Job
Pull out every line of the records below that contains the word "Malabar", copying each one unchanged.

Stored data
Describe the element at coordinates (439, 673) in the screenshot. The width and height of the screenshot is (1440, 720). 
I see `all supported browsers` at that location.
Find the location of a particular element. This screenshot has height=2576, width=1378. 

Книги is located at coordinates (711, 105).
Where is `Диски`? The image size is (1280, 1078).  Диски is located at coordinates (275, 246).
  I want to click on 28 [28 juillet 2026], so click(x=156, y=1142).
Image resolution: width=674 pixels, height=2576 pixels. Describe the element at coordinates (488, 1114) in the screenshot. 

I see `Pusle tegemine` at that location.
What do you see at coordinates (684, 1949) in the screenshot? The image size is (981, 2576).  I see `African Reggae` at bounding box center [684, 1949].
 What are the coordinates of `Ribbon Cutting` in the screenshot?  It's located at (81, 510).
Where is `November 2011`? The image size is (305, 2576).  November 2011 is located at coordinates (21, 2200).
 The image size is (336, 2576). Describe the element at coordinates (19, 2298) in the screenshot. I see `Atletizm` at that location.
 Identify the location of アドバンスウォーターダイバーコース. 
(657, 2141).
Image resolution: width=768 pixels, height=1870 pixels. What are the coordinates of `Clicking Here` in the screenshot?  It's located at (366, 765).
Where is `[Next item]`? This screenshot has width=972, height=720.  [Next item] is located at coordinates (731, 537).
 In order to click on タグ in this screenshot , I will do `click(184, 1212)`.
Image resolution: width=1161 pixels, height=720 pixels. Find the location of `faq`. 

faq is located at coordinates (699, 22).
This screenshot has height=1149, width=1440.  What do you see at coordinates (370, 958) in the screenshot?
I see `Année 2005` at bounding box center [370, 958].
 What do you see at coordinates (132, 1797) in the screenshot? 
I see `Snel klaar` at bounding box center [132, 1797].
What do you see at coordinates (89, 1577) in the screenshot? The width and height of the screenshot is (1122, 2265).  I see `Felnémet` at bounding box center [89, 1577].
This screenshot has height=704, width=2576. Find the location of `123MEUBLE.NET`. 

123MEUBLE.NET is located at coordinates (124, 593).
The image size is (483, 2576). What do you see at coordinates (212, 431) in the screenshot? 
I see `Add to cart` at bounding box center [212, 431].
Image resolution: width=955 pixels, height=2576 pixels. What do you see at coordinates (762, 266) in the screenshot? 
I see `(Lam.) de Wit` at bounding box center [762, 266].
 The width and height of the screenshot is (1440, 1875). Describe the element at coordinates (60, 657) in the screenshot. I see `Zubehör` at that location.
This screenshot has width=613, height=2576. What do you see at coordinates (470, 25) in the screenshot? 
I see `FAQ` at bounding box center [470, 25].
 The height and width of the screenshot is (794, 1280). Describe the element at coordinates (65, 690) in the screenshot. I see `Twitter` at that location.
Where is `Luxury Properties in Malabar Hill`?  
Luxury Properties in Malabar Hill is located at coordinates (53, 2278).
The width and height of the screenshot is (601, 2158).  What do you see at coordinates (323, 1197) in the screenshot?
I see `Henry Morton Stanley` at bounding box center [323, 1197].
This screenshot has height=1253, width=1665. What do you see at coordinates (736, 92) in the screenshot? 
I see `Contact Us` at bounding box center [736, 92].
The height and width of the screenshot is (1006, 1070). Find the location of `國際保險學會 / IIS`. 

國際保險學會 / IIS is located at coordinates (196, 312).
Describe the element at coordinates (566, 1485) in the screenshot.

Final result
Where is `Luxury Properties in Malabar Hill`?  
Luxury Properties in Malabar Hill is located at coordinates (53, 2278).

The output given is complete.